Output as a Markdown table with columns Row and Line the lines of the listing below, starting with the line containing "Prices in the title" and going on through the line containing "pos(951,72)", numbering each row and leaving out blank lines.
— begin Information provided —
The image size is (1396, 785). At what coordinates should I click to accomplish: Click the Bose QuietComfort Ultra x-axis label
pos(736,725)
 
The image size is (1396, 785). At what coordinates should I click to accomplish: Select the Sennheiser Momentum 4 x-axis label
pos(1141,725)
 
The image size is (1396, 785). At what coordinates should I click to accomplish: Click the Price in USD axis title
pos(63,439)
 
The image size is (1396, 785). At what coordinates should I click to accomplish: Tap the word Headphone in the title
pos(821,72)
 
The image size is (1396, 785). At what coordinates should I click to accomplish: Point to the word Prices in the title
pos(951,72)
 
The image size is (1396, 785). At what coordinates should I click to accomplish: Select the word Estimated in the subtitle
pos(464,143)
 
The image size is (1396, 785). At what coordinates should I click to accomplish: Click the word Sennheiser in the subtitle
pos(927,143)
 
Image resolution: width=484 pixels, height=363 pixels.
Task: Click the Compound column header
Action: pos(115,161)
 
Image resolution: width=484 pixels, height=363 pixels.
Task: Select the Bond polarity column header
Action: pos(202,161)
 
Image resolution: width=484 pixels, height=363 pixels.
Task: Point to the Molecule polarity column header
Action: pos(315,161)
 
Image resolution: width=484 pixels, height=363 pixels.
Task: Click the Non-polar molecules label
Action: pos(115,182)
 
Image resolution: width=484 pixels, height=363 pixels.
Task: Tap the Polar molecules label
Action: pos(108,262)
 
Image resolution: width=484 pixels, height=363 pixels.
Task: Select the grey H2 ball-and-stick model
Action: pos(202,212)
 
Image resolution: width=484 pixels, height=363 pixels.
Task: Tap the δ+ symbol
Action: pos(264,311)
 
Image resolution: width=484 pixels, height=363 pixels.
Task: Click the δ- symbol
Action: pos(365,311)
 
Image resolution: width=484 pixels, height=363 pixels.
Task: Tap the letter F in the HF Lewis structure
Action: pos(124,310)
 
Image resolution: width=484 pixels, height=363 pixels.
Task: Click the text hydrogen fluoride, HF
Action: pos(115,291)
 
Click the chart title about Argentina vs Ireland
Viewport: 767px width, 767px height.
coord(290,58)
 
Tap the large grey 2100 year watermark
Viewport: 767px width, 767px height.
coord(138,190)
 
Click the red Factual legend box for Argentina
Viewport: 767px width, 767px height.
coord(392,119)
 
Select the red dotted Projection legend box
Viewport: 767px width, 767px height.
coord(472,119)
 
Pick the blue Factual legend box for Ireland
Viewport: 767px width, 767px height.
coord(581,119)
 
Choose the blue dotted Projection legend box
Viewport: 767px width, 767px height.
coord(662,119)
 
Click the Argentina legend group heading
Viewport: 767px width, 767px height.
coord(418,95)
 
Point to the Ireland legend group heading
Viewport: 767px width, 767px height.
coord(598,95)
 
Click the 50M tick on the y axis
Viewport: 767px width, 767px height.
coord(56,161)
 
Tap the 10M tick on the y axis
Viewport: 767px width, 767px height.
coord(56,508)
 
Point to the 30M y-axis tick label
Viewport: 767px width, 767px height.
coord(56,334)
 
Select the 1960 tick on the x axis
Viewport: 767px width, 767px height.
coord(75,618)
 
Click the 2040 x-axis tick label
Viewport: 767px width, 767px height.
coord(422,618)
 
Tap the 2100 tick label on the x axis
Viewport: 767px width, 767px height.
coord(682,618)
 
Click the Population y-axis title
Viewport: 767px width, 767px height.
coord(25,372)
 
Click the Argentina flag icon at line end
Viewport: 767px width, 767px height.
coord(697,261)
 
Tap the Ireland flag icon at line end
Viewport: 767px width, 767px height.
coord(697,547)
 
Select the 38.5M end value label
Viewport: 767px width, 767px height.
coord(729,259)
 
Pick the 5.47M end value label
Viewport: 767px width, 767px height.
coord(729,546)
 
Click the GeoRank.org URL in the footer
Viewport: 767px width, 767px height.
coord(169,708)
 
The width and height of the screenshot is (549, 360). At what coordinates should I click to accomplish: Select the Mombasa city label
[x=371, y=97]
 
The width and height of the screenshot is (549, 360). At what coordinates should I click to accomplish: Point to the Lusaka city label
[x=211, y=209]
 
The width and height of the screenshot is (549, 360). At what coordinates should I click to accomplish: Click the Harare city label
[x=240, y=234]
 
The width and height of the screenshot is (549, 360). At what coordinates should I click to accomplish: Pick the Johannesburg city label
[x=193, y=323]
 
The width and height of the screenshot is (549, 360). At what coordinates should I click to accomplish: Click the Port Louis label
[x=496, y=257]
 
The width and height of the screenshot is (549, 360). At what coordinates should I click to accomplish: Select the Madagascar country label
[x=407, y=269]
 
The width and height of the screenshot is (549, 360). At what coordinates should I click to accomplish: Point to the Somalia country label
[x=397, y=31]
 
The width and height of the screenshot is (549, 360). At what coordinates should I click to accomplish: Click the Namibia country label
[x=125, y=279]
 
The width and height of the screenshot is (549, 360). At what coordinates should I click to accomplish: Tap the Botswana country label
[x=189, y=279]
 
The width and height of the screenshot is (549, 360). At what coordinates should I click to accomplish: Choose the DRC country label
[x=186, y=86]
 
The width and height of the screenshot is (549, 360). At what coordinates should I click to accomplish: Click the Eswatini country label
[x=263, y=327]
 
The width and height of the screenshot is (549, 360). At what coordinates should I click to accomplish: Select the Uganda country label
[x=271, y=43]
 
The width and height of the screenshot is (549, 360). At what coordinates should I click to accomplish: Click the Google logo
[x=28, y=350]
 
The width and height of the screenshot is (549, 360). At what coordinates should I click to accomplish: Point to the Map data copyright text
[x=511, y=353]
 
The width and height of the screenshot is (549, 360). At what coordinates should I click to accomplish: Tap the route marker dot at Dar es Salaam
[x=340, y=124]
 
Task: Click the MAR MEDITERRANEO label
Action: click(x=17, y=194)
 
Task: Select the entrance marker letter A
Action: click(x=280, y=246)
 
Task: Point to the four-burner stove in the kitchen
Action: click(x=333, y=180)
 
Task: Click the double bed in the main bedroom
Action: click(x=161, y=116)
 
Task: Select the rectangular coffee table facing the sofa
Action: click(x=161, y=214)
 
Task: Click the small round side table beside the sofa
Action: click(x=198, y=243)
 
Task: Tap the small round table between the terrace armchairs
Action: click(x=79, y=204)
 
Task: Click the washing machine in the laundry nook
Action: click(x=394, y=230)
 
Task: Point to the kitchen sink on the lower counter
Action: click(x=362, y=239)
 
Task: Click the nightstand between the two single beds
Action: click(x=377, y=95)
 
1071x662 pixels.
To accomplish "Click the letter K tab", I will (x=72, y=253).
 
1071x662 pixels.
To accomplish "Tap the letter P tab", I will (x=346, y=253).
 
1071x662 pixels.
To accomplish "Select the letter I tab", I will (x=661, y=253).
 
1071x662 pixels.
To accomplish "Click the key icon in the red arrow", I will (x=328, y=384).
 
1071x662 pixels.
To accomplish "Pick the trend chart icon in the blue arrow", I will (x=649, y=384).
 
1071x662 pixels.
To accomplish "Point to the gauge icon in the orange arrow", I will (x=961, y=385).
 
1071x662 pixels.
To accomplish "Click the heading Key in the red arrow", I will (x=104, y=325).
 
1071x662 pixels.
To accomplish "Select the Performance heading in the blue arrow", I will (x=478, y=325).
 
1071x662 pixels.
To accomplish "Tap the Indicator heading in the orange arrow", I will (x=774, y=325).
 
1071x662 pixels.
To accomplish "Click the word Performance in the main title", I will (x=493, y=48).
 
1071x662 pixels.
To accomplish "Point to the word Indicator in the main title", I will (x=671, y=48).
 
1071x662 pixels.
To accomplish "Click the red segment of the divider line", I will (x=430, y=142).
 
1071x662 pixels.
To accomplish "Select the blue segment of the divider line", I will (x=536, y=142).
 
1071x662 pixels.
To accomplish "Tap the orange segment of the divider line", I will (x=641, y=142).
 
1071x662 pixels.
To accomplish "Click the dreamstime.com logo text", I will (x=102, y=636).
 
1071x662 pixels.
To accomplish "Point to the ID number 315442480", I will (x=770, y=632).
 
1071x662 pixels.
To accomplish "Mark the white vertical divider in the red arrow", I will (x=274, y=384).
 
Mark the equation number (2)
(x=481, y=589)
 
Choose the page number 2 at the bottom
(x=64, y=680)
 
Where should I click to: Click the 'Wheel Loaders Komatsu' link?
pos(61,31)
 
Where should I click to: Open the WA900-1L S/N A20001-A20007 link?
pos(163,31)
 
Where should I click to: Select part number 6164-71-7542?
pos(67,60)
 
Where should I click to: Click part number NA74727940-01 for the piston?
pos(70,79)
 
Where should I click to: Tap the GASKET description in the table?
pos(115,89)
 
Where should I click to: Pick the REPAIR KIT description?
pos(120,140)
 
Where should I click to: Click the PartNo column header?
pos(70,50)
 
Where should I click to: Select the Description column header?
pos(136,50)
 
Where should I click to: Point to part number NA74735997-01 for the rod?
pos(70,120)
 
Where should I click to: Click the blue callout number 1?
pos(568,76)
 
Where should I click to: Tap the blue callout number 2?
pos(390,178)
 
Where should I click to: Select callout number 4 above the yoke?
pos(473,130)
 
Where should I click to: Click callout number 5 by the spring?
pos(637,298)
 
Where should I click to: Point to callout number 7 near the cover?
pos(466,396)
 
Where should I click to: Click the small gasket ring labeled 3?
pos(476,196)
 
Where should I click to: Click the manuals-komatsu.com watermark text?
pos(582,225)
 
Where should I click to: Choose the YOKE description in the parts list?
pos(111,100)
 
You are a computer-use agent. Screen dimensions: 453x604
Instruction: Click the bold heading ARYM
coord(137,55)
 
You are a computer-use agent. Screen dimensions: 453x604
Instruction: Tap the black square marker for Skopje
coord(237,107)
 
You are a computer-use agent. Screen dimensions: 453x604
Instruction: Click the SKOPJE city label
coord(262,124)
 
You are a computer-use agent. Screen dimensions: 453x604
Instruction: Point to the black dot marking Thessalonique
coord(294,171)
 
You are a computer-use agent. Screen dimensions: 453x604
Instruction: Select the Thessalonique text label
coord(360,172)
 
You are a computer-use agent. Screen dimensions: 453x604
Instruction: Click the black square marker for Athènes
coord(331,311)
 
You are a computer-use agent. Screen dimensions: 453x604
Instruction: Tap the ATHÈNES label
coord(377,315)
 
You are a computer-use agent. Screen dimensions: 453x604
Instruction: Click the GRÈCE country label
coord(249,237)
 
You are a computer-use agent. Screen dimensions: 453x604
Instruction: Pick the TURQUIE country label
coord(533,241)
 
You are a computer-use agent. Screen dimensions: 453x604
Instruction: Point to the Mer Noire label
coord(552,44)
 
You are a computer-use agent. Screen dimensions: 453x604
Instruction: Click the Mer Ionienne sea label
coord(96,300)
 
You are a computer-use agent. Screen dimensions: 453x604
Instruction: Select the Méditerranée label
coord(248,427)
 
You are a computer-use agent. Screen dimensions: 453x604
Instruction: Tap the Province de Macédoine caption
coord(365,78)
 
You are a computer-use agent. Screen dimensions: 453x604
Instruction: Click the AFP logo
— end Information provided —
Output below ->
| Row | Line |
|---|---|
| 1 | The image size is (1396, 785). At what coordinates should I click to accomplish: Point to the word Prices in the title |
| 2 | pos(951,72) |